─── Text block ───
Célestin Monga, a distinguished Cameroonian economist with a long career in global finance, has been named Vice President of the African Development Bank.

Monga will be in charge of governance and knowledge management at the pan-African financial institution.

Since 2014, Monga was deputy managing director of the United Nations Industrial Development Organization.

Prior to that, he spent 17 years at the World Bank, including working as senior economist for Europe and Central Asia. He also led a World Bank team that reviewed policies in the office of the vice president in charge of development economics and was a director for the structural transformation program in the African region.

Among top 5 economists in Africa

Monga also launched several initiatives, including debt relief for poor, indebted countries, and development of financial practices now used in many countries to protect against external financial disruption.

In 2012, he was named by Jeune Afrique magazine as one of the five best African economists. He has published economic analysis with some of the most prominent economists in the world, including Nobel laureates in economics.

Monga favors an economic integration model for Africa, in which markets coordinate more closely with an eye to exporting to the West.  “If you are a group of neighboring countries but all poor and producing the same raw materials, it is useless to invest in infrastructure to connect because there is no market or purchasing power among the others. It is necessary to seek markets where they are, especially in the West,” Monga said.

Monga holds a post-graduate degree from the University of Paris-Sorbonne. He was Mason Fellow at the Kennedy School of Government at Harvard and continued graduate studies at Sloan School of Management at the Massachusetts Institute of Technology (MIT). He received his PhD in France, at the University of Pau.

He has lectured at Boston University in the United States and the University of Bordeaux in France.

Writer and editor in economics

He is the author of several books and served as editor of the economy section of the New Encyclopedia of Africa.

His latest book on economics is the “Oxford Handbook of Africa and Economics” (2015), co-published with Justin Yifu Lin, former vice president and chief economist of the World Bank. Mongo is co-author of the forthcoming book from titled “Handbook of Structural Transformation.” His works, which explore aspects of economic and political development, have been translated into several languages and serve as teaching tools in many universities worldwide. His next book about the challenges of modernity in Africa, will be published in September.

Monga said he was “very excited” to be joining the African Development Bank at a time when its new president, Akinwumi Adesina, is plotting a new strategic course for the financial institution that promises to improve standards of living in Africa.

Bank shifts course

Adesina, who joined the bank in September, adopted a strategy of “power for all” or universal access to electricity for the continent. Lack of electricity, he said, is the greatest obstacle to development of Africa.

“The development of the energy infrastructure for Africa will drive more rapid economic and social development of the continent by reducing the cost of doing business, powering industrial growth, unlocking entrepreneurship, improving education and health systems and deepening financial services,” Adesina said.

Other priorities of the new leadership at the African Development Bank include increased investments in the private sector and a more “activist” approach to infrastructure development by helping resolve legal and regulatory bottlenecks that slow progress.

“Africa is living a crucial moment in its history and I am delighted to join the team to carry out this program,” Mongo said.
───
* _Set task 1_: In the article about Célestin Monga, what will he oversee at the African Development Bank?
─── Records for this task ───
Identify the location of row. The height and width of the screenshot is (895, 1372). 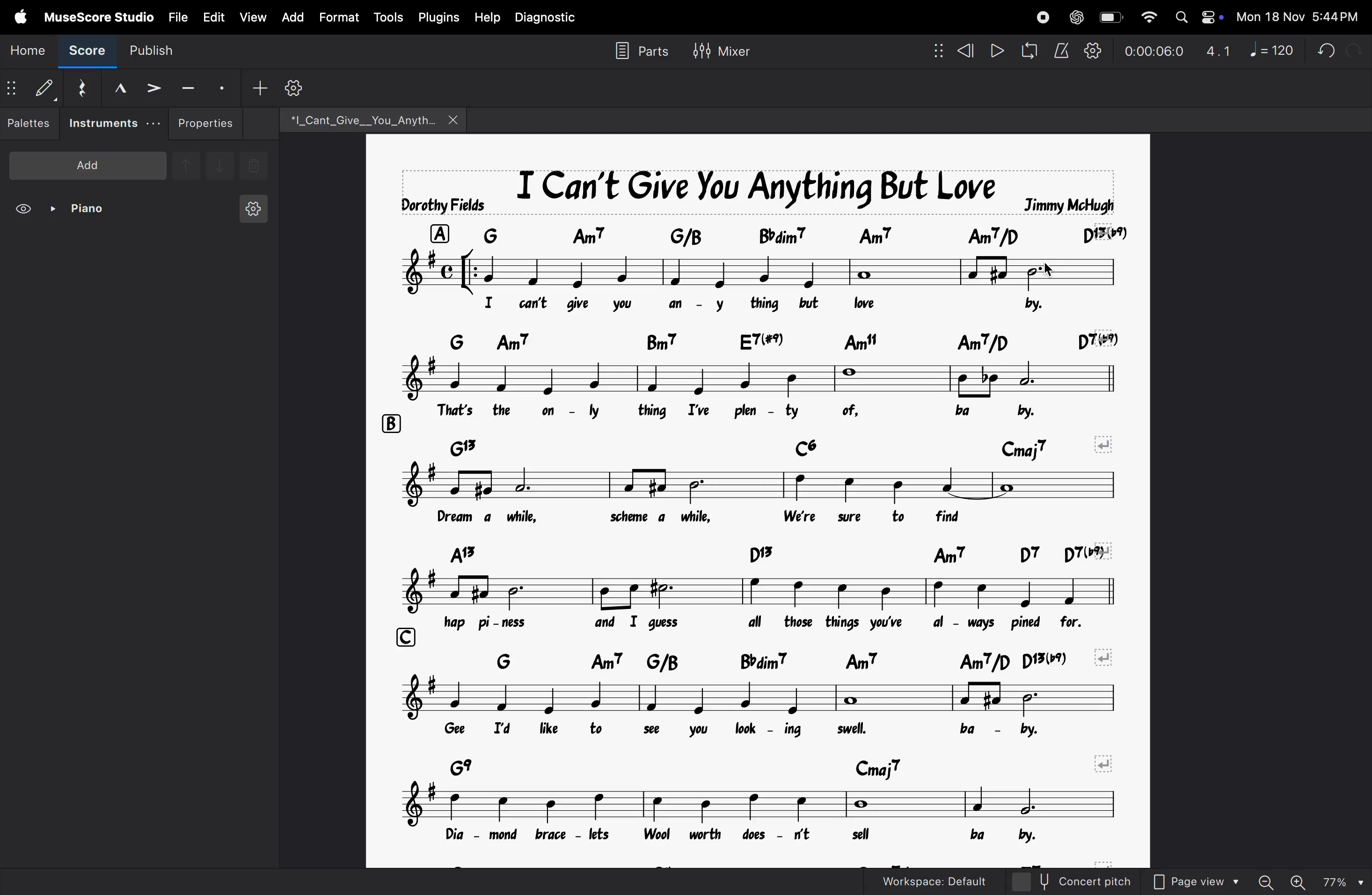
(455, 341).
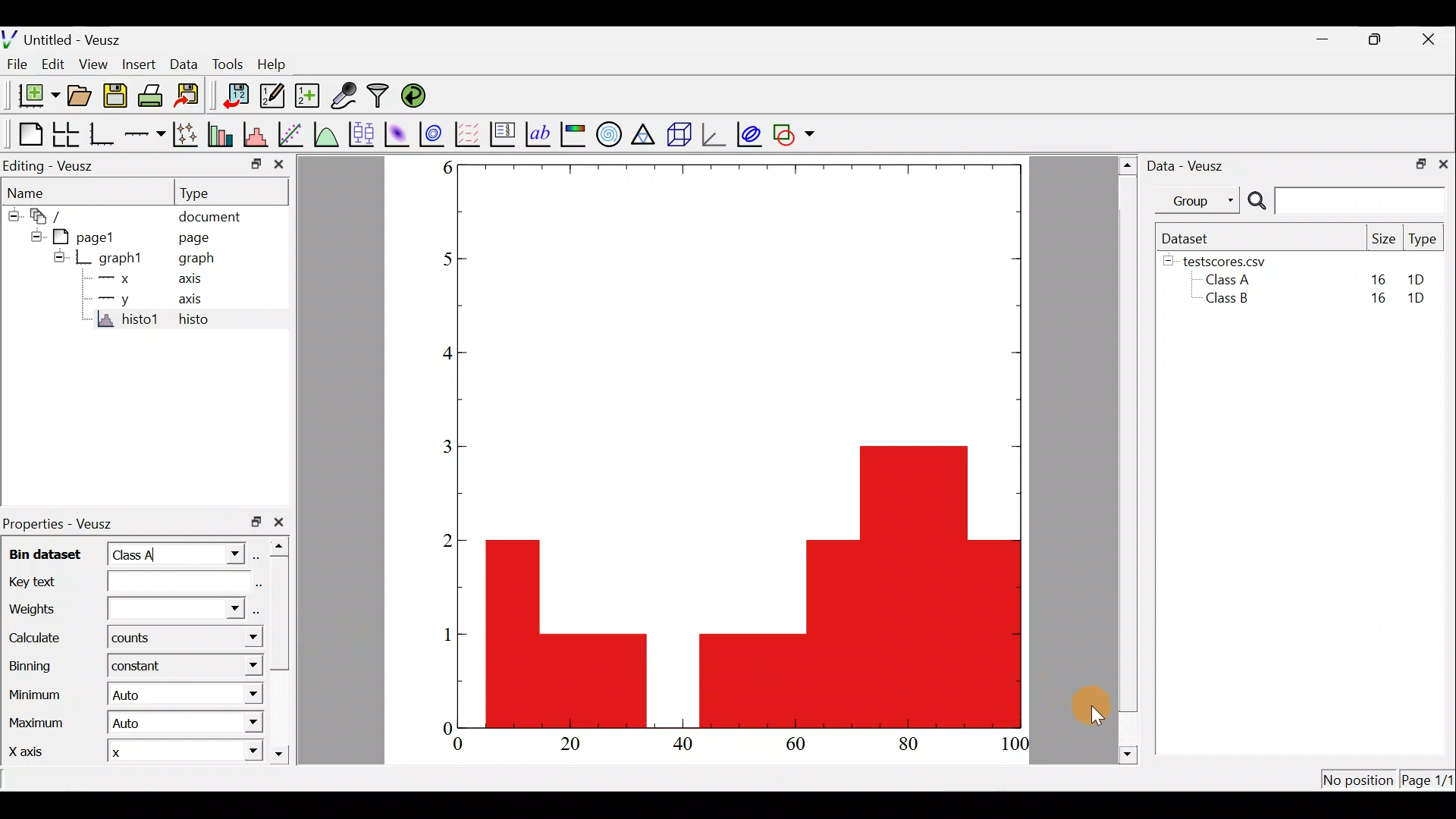 The image size is (1456, 819). I want to click on axis, so click(195, 300).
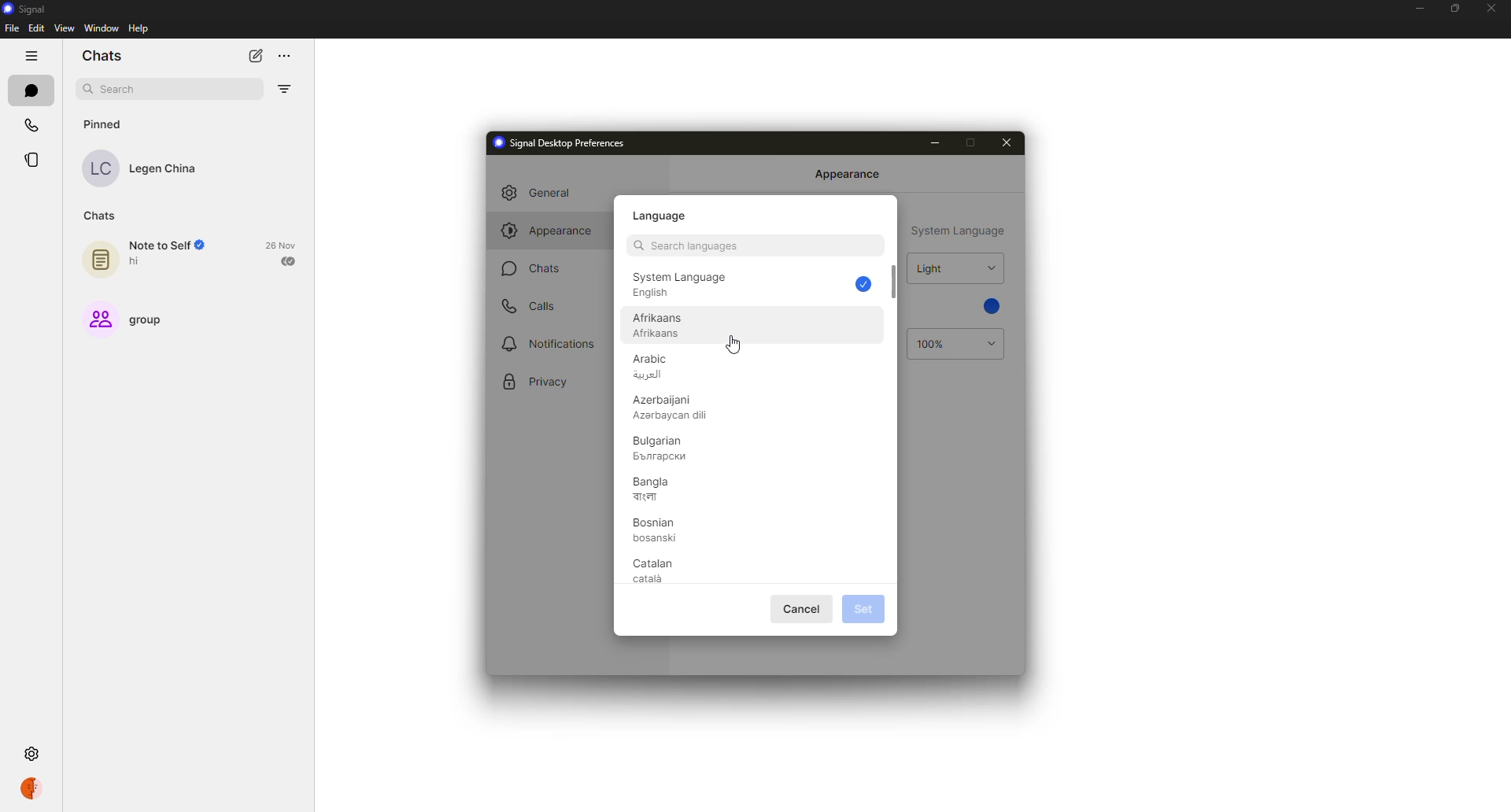 The image size is (1511, 812). Describe the element at coordinates (101, 29) in the screenshot. I see `window` at that location.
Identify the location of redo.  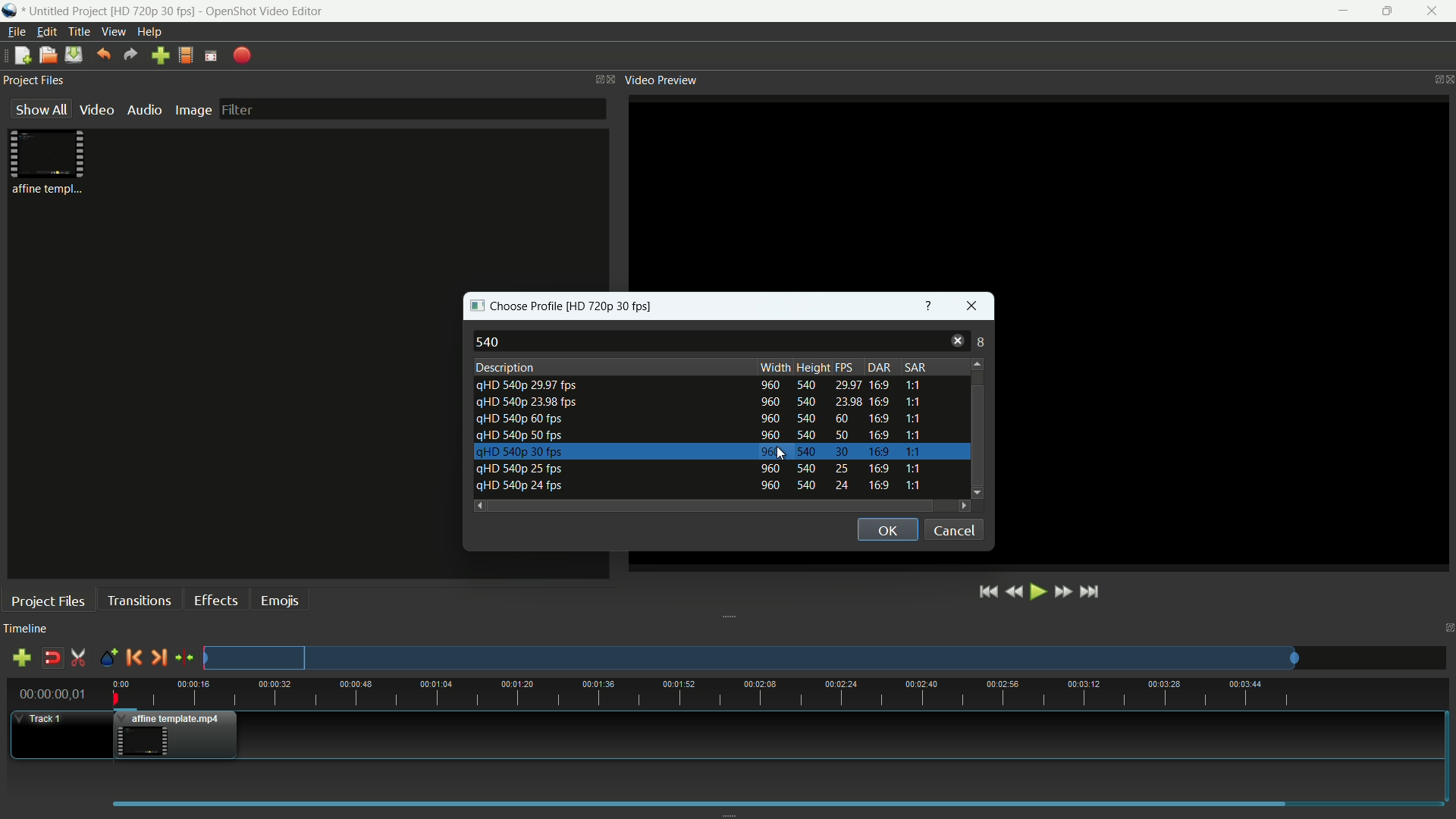
(131, 55).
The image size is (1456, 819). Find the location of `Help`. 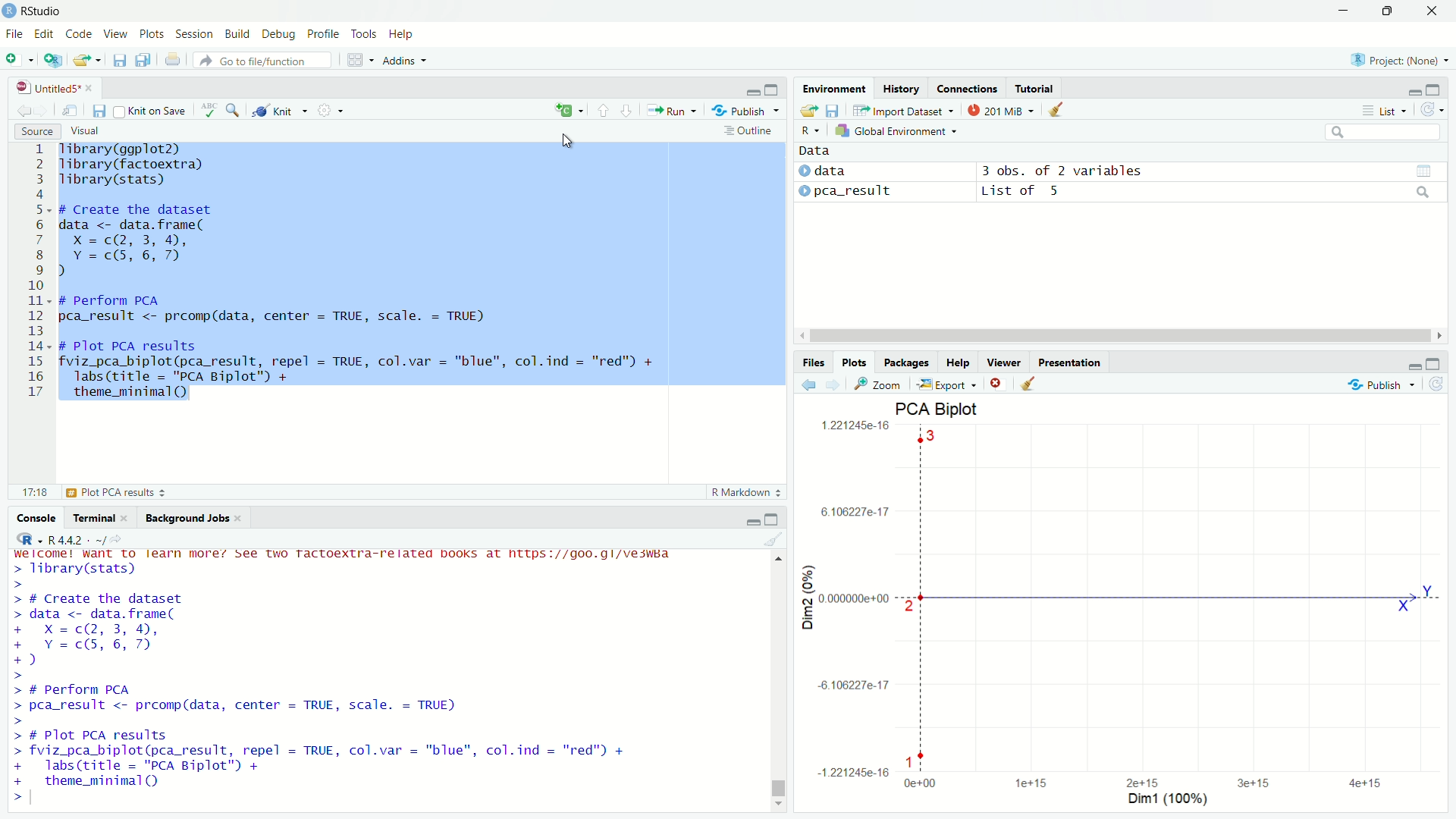

Help is located at coordinates (403, 34).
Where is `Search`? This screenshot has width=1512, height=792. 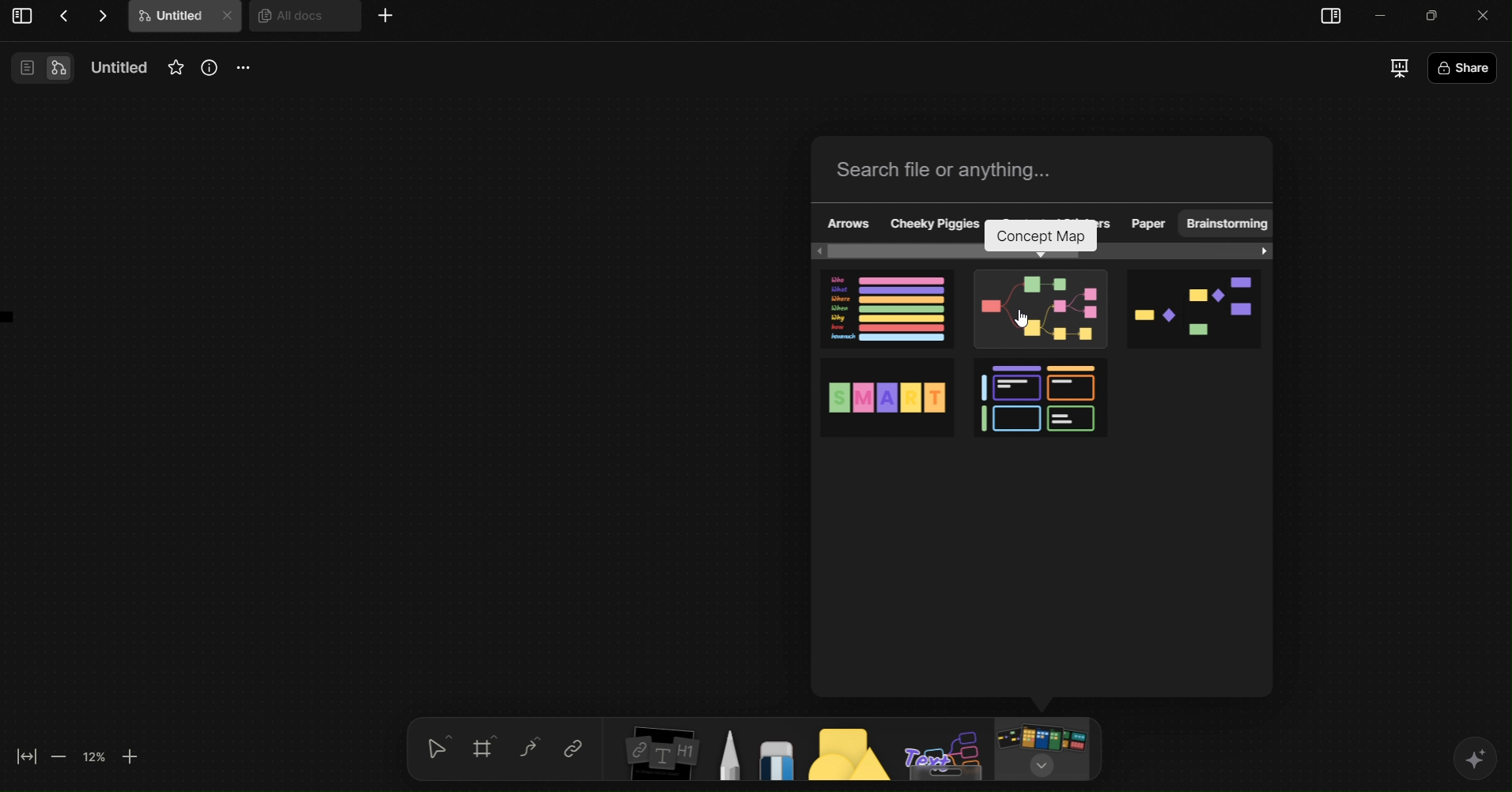 Search is located at coordinates (1041, 166).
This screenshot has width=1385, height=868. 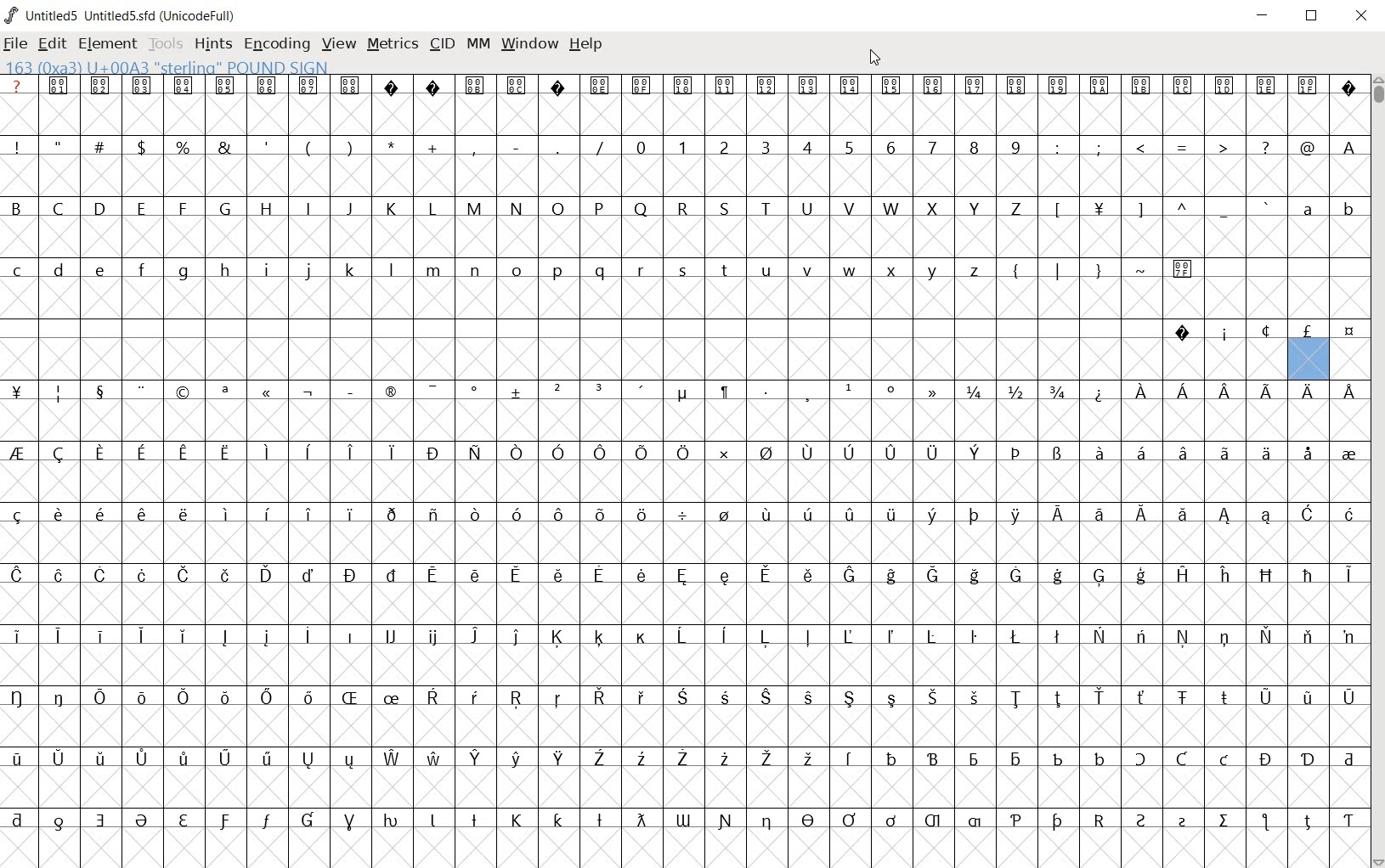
───
* _Set task 2_: Begin at the first line of the listing and stop after the line that contains "The image size is (1456, 819). I". Write those lines out as a numbered list, skipping blank lines and leaving out the pictures.

* _Exercise solution 1_: Governance and knowledge management.

* _Exercise solution 2_:
1. Identify the location of row. The height and width of the screenshot is (895, 1372). 
2. (455, 341).
3.  The image size is (1456, 819). I want to click on axis, so click(195, 300).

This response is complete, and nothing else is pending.